“Ideals and opportunities and social theorizing are just fine, but if you must understand only one thing, it is this: a warm hand and words whispered into the ear are what we want. Paths that can be seen and followed and walked upon are what we most need.
“And in the end, the thing that feeds us, no matter how tenuous, is what we will reach for.”
This excerpt is from Ghostbread, a memoir by Sonja Livingston. University of Georgia Press, 239 pages
Beautiful. We must all go for ‘the thing that feeds us’. The trick is identifying it.
Yes! Know thyself . . . and what thou canst work at.
As a young girl, after the sudden death of my father and the mental implosion of my mother, I imprinted upon my piano teacher, Mrs. Evelyn Clites, as a duckling might. Thanks to her gentle voice, kindness, and positive guidance, I healed, and grew up to become a person who could love and be loved. What a gift she gave me.
Beautiful, Elizabeth. I think you have a story there, one you have surely already written. But you could pad the above a little and submit it to Six Sentences, a cool site for . . . six-sentence stories:
http://sixsentences.blogspot.com/
Thank you for the suggestion, Richard. I was unaware of Six Sentences.
By the way, not too long ago I conquered my fear that Mrs. Clites might have died after all these years and found her, still in the same home on a small lake and with the same piano where I studied with her. What a reunion. At 86, lovely as ever: trim, great posture, and so gentle with me. My husband took lots of pictures of us together.
This post is an excellent reminder that a strong image and a strong quote sometimes make the best essays.

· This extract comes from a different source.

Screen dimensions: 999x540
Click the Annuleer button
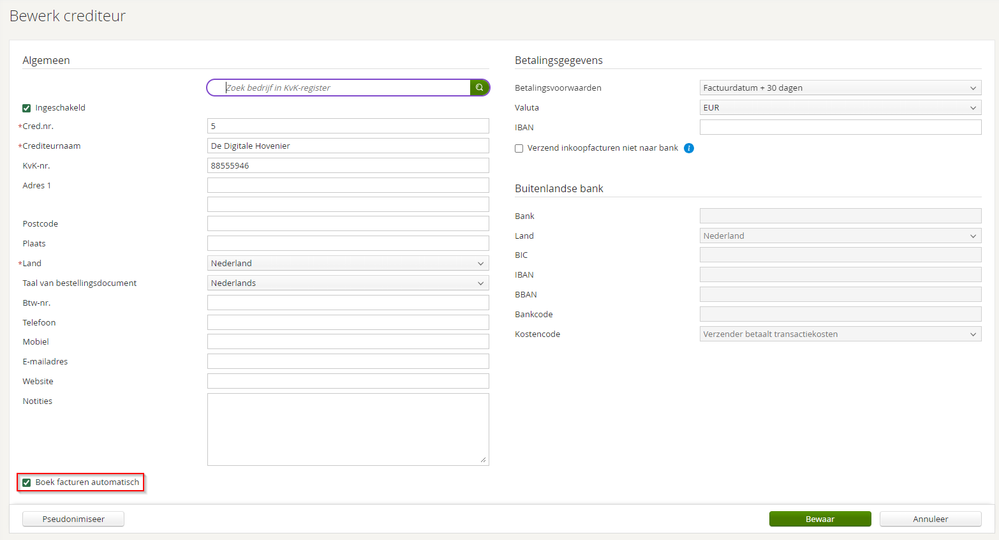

Lovely. Especially since so many of your posts are long and carefully reasoned think pieces. Thanks for being an excellent role model and kind commenter on my blog.

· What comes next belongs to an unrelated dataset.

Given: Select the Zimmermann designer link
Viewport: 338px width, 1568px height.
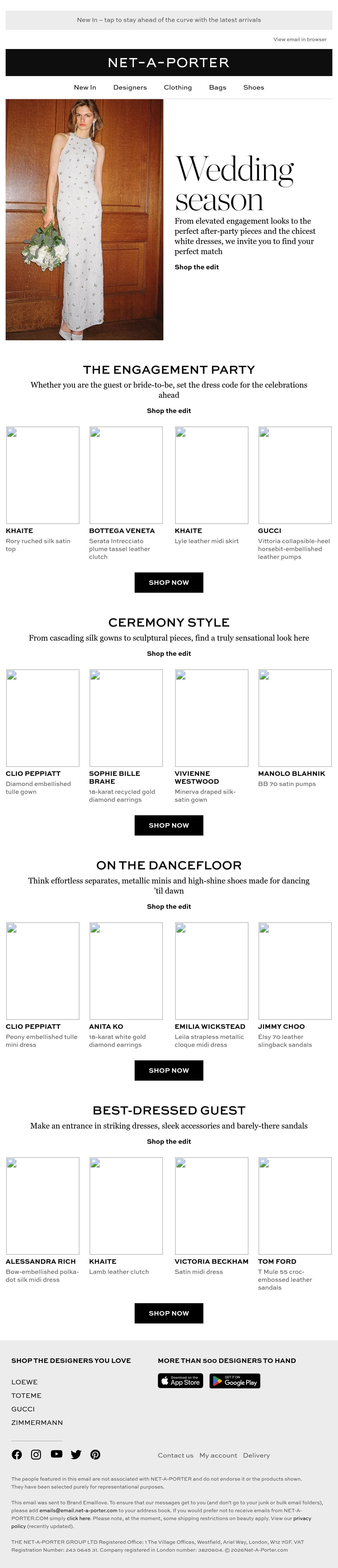Looking at the screenshot, I should click(37, 1423).
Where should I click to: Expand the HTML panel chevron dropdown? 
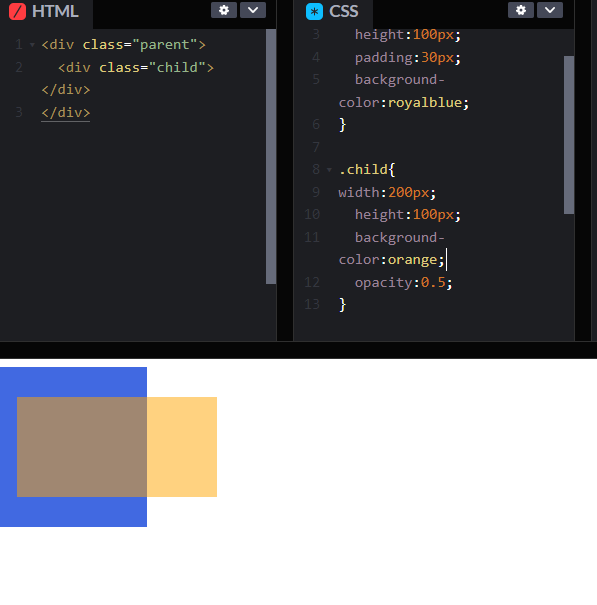(253, 10)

After a trying evening preparing a difficult lesson to which the class responded with yawns, and simultaneously battling with my son to tears over his college essay, I needed to read this. We prepare a path to learning. Students choose to take it now … or later … or never… but we prepare the path. Sometimes what is needed most is a friendly reminder, “You can do it.”

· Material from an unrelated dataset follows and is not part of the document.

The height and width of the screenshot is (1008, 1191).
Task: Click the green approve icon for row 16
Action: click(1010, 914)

Amen, Debbie. And a teacher never knows, or seldom, the path she’s opened or the slow-germinating seed she’s planted. Like writing, the process is the point, I guess. That hard lesson you worked on was not wasted, for you, or for some of them.
What strikes me “is this: a warm hand and words whispered into the ear are what we want.” It’s a knockout truth; the heart ever veers toward the presence and the memory of those whose hands and words have warmed us …
… I recall being with my mother as she died; that’s how it was during her ebbing hours: warm hands and whispers …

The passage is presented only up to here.